What is the Open Studio?

Kav has just posted the final four pages for Rapid City #5.

Page 21. Way to be classy in that first panel. A less classy artist would have shown that pose from a more salacious angle.

I just noticed that Hourglass takes off her cape while at Justin's place, another classy move. I like this page quite a bit. I am getting worried, though, because I know I have crammed so much dialogue in these already cramped panels. Sorry about that. That is part of what I am doing this to learn. So, now I know! The upside is that you are showing the feeling of that room so well that I bet I will be able to trim a lot of that jibber-jabber and still maintain clarity.


Yeah get rid of some of that jibber-jabberwocky dude.  And I need to stop having the images so close to the top of the panel to leave room for the balloons-I want to jam so much in that its hard for me to leave space-forcing balloons down to lower parts of panel.


Page 22. Another great page. I hope it looks and feels clear to outsiders. You know how creative types tend to only see the flaws in their own work? Well, when I look at this, the thing that leaps out at me is how many damn panels I made you cram into this page. I wish I had given you more room to play. You have borne up under this pressure admirably. The page, despite having too many panels, looks really good.

That first panel is beautiful. I dread putting word balloons over it. I like that it has stopped raining, but the streets are still wet and shiny. Very noir. I also like the way that the panels start to tilt out of control and Hourglass loses control. Very nice.

One thing... In the brilliantly effective insert panel in panel 5, the guy looks like he is in front of the car door. This makes it look like he got out of the wheel-well rather than the driver's seat.


Yeah-lemme fix that-and i forgot to add shiny road in last panel.

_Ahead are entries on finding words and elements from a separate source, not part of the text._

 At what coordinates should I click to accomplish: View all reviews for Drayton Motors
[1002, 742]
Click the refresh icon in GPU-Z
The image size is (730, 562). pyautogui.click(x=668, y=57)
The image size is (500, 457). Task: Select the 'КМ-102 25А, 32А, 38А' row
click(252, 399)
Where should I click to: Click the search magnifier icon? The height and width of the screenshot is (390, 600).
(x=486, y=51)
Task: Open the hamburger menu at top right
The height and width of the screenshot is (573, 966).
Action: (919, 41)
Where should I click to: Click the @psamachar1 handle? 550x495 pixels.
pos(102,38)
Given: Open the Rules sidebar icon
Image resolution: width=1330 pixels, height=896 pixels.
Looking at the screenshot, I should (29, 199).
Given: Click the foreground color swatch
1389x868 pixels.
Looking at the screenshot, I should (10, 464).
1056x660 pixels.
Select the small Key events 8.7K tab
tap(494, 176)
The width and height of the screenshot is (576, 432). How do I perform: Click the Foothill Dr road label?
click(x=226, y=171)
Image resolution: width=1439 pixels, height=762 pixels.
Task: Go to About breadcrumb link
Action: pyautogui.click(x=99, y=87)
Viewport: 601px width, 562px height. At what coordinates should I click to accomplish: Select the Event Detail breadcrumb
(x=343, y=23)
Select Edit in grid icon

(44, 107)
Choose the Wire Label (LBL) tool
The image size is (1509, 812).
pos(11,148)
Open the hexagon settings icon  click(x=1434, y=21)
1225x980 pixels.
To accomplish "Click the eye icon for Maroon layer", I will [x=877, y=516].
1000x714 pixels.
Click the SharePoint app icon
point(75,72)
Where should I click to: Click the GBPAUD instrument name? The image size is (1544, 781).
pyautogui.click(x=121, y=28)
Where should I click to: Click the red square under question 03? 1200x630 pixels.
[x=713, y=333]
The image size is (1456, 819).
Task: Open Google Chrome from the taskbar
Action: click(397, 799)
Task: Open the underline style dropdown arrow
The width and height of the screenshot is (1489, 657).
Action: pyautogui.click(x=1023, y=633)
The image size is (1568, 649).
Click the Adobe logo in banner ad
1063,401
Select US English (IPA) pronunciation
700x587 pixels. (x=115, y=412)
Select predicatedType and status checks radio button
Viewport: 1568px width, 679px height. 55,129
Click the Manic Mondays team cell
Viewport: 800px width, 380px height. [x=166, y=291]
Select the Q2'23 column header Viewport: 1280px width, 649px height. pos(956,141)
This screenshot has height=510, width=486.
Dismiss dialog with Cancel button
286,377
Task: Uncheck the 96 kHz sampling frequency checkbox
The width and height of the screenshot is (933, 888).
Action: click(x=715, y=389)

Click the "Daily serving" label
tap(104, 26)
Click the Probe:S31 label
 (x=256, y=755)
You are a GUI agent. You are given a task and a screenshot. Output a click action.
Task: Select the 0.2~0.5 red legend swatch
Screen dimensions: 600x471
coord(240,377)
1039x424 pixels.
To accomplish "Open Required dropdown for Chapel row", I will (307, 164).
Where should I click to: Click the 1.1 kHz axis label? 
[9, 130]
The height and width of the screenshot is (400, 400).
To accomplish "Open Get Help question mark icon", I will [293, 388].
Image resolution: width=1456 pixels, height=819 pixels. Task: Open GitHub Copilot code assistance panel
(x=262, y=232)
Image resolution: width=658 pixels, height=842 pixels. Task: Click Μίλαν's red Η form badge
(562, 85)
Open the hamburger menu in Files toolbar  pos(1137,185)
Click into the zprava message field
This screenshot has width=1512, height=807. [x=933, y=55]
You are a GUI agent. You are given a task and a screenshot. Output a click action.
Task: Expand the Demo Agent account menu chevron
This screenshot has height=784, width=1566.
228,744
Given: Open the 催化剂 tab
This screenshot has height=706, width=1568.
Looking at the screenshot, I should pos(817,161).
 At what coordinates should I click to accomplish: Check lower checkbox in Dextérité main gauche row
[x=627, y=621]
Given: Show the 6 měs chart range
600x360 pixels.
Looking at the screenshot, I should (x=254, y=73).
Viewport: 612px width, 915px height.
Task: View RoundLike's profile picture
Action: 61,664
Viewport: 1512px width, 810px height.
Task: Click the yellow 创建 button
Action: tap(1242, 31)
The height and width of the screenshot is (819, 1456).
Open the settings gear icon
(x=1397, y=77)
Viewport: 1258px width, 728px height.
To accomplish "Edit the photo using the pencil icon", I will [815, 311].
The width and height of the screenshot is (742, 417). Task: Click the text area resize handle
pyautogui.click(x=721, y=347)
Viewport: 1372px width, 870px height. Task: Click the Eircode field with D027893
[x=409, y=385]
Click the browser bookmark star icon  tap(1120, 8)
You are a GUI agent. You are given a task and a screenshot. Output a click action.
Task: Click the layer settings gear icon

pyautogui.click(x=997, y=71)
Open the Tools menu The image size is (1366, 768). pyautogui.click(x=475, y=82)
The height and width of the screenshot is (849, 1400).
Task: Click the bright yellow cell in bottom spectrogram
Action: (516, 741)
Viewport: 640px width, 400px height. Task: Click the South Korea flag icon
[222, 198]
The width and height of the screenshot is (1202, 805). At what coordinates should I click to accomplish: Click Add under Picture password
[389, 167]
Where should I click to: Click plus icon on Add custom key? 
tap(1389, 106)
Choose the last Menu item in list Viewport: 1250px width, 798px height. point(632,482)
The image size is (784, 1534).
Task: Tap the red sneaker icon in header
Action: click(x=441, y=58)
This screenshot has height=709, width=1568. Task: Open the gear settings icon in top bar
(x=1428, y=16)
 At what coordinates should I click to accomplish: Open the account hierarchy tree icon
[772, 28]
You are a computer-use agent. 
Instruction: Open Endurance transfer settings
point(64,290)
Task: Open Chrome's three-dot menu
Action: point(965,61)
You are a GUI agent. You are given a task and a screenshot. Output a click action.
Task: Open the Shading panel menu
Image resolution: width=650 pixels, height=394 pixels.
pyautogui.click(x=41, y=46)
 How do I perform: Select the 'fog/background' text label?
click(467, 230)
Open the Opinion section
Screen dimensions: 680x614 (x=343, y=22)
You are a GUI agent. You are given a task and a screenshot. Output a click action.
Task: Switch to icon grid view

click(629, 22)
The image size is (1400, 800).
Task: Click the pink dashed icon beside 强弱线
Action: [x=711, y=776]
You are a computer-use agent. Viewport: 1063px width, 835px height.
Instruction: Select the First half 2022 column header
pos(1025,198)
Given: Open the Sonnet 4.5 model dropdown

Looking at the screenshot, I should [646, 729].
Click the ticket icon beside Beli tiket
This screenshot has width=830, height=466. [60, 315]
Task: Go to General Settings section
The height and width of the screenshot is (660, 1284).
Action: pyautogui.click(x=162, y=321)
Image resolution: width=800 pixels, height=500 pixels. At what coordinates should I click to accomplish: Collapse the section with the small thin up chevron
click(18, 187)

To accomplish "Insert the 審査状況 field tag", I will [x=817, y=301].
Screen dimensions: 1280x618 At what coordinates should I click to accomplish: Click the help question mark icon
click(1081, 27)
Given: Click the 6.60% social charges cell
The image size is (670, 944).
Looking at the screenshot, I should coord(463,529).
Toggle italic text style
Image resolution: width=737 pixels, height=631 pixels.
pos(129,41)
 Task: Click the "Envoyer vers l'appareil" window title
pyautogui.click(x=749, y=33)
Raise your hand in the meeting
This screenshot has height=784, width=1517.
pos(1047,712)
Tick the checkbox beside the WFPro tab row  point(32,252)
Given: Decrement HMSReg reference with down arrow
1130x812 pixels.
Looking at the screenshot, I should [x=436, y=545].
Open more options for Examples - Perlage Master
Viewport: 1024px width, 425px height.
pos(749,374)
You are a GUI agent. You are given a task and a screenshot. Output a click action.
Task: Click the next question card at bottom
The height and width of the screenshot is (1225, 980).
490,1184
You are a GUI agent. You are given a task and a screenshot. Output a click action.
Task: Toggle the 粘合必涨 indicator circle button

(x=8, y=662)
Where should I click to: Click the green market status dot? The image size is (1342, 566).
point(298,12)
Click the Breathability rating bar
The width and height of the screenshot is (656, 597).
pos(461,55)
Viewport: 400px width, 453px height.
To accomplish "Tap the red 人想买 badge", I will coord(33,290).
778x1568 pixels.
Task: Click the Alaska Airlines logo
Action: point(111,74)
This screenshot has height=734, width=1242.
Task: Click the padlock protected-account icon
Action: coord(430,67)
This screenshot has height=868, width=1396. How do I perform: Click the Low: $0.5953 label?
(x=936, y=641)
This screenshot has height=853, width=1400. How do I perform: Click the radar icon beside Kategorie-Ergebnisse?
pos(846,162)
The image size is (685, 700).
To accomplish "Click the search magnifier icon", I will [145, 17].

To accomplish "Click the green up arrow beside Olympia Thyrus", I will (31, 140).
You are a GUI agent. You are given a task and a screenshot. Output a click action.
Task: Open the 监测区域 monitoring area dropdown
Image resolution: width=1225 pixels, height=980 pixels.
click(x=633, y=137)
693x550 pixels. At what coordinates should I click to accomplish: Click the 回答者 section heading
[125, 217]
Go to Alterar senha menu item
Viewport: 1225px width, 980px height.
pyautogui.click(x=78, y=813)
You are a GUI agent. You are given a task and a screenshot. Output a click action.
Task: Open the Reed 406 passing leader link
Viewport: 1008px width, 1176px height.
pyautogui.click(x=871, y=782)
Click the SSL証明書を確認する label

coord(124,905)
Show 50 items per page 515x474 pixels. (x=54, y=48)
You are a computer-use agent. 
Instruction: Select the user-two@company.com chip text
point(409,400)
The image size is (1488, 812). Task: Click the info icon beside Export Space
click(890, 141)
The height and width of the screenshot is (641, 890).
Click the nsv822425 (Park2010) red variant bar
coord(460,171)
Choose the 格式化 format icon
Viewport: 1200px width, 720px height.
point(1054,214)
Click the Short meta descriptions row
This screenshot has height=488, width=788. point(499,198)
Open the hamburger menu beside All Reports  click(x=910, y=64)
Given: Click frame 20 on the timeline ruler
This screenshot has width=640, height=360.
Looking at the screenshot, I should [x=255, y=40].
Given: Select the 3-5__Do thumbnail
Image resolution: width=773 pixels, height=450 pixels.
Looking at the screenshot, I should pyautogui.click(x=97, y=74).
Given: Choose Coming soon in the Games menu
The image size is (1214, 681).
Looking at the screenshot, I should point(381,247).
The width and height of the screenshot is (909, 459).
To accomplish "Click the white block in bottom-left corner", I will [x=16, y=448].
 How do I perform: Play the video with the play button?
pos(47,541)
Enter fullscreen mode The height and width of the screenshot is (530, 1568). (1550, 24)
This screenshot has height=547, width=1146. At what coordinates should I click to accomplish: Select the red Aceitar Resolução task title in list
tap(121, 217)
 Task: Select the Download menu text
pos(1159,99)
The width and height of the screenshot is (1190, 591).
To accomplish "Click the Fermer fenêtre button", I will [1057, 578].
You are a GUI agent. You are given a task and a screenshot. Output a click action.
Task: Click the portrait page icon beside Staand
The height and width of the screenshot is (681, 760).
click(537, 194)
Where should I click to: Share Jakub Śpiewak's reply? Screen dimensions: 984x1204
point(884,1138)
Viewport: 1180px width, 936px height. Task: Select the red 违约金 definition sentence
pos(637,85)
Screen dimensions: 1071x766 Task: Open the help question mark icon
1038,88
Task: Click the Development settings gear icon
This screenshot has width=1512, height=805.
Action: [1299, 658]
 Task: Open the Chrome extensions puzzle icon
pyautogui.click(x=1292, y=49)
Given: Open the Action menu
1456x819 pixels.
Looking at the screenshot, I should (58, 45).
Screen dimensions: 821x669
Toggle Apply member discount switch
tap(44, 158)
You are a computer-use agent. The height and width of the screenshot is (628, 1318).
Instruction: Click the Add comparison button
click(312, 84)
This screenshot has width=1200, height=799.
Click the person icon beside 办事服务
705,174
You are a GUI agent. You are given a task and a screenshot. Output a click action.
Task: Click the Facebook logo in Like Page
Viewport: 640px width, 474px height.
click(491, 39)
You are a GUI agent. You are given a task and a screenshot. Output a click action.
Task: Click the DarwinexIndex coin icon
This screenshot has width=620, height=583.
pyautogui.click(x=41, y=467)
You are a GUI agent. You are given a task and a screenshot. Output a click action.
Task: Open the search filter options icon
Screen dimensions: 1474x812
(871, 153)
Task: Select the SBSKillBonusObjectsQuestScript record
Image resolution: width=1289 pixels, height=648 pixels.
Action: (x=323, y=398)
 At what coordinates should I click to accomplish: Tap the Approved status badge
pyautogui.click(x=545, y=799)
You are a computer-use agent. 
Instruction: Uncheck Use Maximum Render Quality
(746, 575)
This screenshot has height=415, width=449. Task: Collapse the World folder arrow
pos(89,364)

Page 23. Now here's the cheese-cake shot of her bending over... but you managed to still keep it classy. Panel 3... You never want to say this about someone... but there is something wrong with her butt and her legs. Her proportions seem off.  Panel 4... As we have not yet actually seen her with the drugs in her hand, this panel might be better spent as a close-up on her hand actually tucking baggies into a pocket. Similarly, as it is not completely clear what she is doing in panel 6, maybe panel 7 should be looking down over her shoulder at the powder in her hand.


Yes I can't believe I let that lame butt pass scrutiny-amazing-also, there's no need for a butt at all the cape should be flowing down-truly lame panel.  and you mean panel 6 right? panel 7 is the dealer dude-yes I struggled with these pages-now I wish i hadn't followed the script but went with the essence of the scene-I had all the same concerns you voiced.  I'll fix it.  Here's the fixed:


Page 24. Panel 1 needs to be more of a shock. The previous page has her thinking about this stuff, and even the dealer looking up at her in that last panel, wondering what she is up to. So, this first panel is the pay-off of that question in the reader's mind. So she has to go for it. She is making a spur-of the moment decision to try cocaine, and to kill a man. She is not being careful.  She's trying to shove it all up there before she changes her mind, and before Kinetic returns.  It should be savage... almost comical. As it is, the first three panels go curiosity/ecstasy/exhaustion. That doesn't feel right. Try it like this instead savagery/ecstasy/exhaustion. See how much better that feels?

I am kind of thinking that it will work better to switch panels 5 and 6. I would really like to end the conversation, and the issue, with that close shot of Hourglass saying "I think I'm good." and then cutting to the man she just killed.

Great kick off for a new story arc!


I dont think we can switch panels 5/6-panel 5 she is talking to the dealer so switching wont make sense dude.  If you mean panels 7 and 8-it does make sense to switch them. I'm doing so.  My bad on not following the script carefully but I was running out of room-there was just no room for kinetic, HG, dead dude, a ditch and a car in panel 6.